Aperitivos

Receta de Talo de txangurro con sopa de verduritas y vermú al azafrán

Receta de Talo de txangurro con sopa de verduritas y vermú al azafrán

Autor:

Juan Mari Arzak nos enseña una manera diferente de preparar centollos con la receta de talo de txangurro con sopa de verduritas y vermú al azafrán, ¡a descubrir y a reproducir sin falta!

Ingredientes
    • Para el relleno:
    • 2 txangurros (centollos) pequeños
    • 2 cebollas
    • 1 puerro
    • 1 zanahoria
    • 1 diente de ajo muy picado
    • media copa de brandy
    • medio vaso grande de vino blanco seco
    • 1 cucharada de salsa de tomate natural
    • 6 cucharadas de aceite de oliva
    • 30 g de mantequilla
    • 1 vaso de caldo de pescado o de verduras (opcional)
    • perejil
    • sal
    • agua
    • Para la sopa:
    • 2 chalotas picadas
    • 1 zanahoria, medio calabacín
    • 1 pimiento verde
    • 2 dl de vermú blanco seco
    • 1 dl de vino blanco seco
    • unas hebras de azafrán
    • perejil
    • cebollino
    • 2 cucharadas de aceite de oliva
    • sal
    • pimienta blanca
    • Además:
    • 6 obleas de pasta brick
    • aceite para freír
    Elaboración del talo de txangurro (centollo) con sopa de verduritas y vermú al azafrá

    Para el relleno:

    Cuece los txangurros con agua de mar o con agua salada junto con las verduras (verde del puerro, un poco de perejil y un trozo de cebolla).

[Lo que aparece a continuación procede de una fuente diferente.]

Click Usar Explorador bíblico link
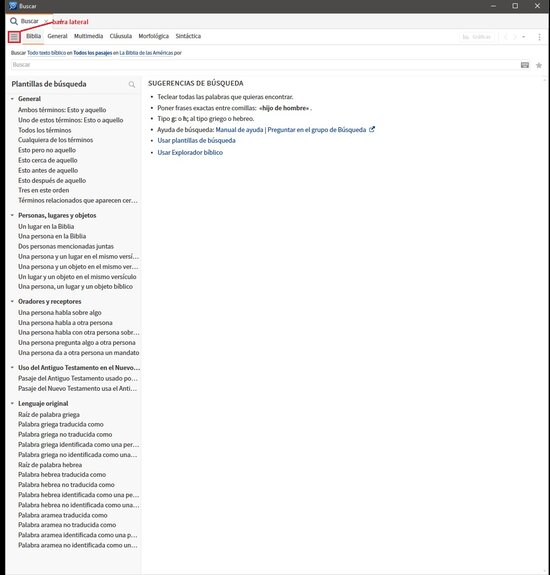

Se deja hervir unos 10 minutos. Transcurridos éstos se retiran y cuando se hayan enfriado se separan las carnes del interior y de las patas, así como el líquido que tenga, que se reservará. Rehoga en una cazuela con el aceite y la mantequilla el resto de la cebolla y el puerro, así como la zanahoria y el ajo, todo bien picado. Una vez que estén bien sudadas las verduras se agrega la salsa de tomate y la carne de los crustáceos y se flambea con el brandy. Después, se incorpora el líquido del txangurro, que habíamos reservado, y el vino blanco. Se prosigue la cocción unos 10 minutos. En caso de necesitar aligerarlo añádele un poco de caldo de pescado o de verduras. Sazona al final. 

    Para la sopa:

    Saltea las verduras, muy picadas previamente, con el perejil y el cebollino también picados. Cuando estén blandas, aunque tersas, añade el vermú y el vino blanco, y deja cocer hasta que quede la mitad de su volumen inicial. Agrega entonces el azafrán y deja hervir suavemente, no más de 5 minutos. Salpimenta. 

    Final y presentación:

    Coge 6 obleas de pasta brick y pártelas por la mitad, rellenando con la parte correspondiente de txangurro guisado. Cierra la pasta haciendo varios dobleces sobre sí misma, de forma que no se salga el relleno. Coloca una sartén al fuego con aceite de oliva y, cuando esté caliente, fríe los "paquetitos" a fuego no muy fuerte. Saca y escurre. Mételos al horno no muy fuerte hasta que cojan color. Sobre el fondo de cada plato pon la sopa de verduritas y encima los talos recién sacados del horno.

    Si no encuentras...

    Centollos, utiliza buey de mar u otro crustáceo
    Caldo de pescado o de verduras, emplea sólo agua
    Chalotas, sustitúyelas por cebolla
    Azafrán, puede valer como sucedáneo la cúrcuma o prescinde de él
    Pasta brick, puedes sustituirla por pasta de canelones o de lasaña preelaborada

    Consejo

    Esta receta se suele emplear para la elaboración del txangurro a la donostiarra, tanto el centollo (Maia squinado) como el buey de mar (Cancer pagurus), aunque originariamente sea la receta del primero. Tanto uno como otro se deben comprar como los melones, o sea, a peso. Es decir, que a igual volumen compraremos los que más pesen, si no, corremos el peligro de que estén sin apenas carne, casi vacíos. 

    Otro consejo para escoger el centollo: elige los que tengan el tono más apagado. Los de color rojo brillante, al haber hecho recientemente la muda, estarán menos llenos. 

    Se debe añadir el azafrán, para que no pierda aroma y sabor, en los últimos momentos de la cocción; el azafrán debe guardarse, herméticamente cerrado, en un lugar alejado de la luz, sobre todo de la fluorescente.

    En la cocina, el vermú sirve para aromatizar farsas y salsas y también para cocinar crustáceos.